§ To do:
(a) According to the passage on national monuments, how many comments did the 2017 review draw?
(b) From the passage on national monuments, write out the part starting at "JUST WEEKS AFTER" and ending at "and its protections.".

§ Quoted text:
==============================

JUST WEEKS AFTER Chuckwalla’s proclamation, President Donald Trump’s Interior secretary, Doug Burgum, launched a review of “all withdrawn public lands,” including national monuments — echoing a 2017 review that drew 2.8 million comments, nearly all opposed to any rollbacks. Backing this new review is a controversial Department of Justice memo released on May 27, claiming the Antiquities Act allows presidents to revoke or shrink monuments. The memo overturns 85 years of precedent; if upheld, it would gut the Act and its protections.

In August, a lawsuit filed by the BlueRibbon Coalition and a Michigan miner sought to erase Chuckwalla’s proclamation, prompting nine conservation groups and five tribes, including Medart’s, to intervene. Then, in September, the assault spread beyond Chuckwalla when Republican Rep. Paul Gosar of Arizona introduced bills to abolish two monuments outright — Baaj Nwaavjo I’tah Kukveni — Ancestral Footprints of the Grand Canyon and Ironwood Forest. Why wait for the review when you could eliminate them with a single act of Congress?

==============================

§ Source material:
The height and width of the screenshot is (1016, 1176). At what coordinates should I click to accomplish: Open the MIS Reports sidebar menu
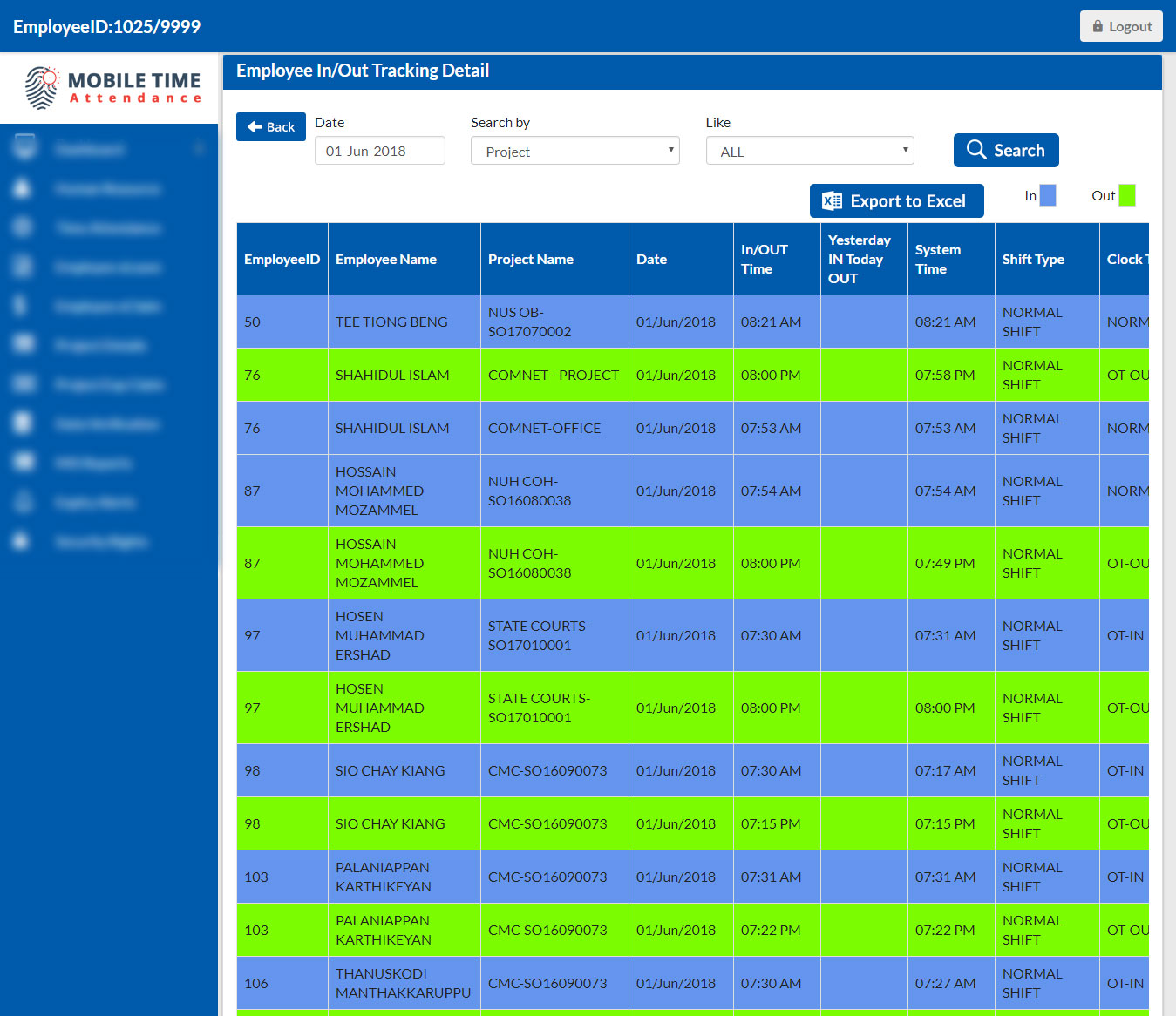pyautogui.click(x=93, y=463)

==============================

§ Exercise results:
(a) 2.8 million, nearly all opposed to any rollbacks.

(b)
JUST WEEKS AFTER Chuckwalla’s proclamation, President Donald Trump’s Interior secretary, Doug Burgum, launched a review of “all withdrawn public lands,” including national monuments — echoing a 2017 review that drew 2.8 million comments, nearly all opposed to any rollbacks. Backing this new review is a controversial Department of Justice memo released on May 27, claiming the Antiquities Act allows presidents to revoke or shrink monuments. The memo overturns 85 years of precedent; if upheld, it would gut the Act and its protections.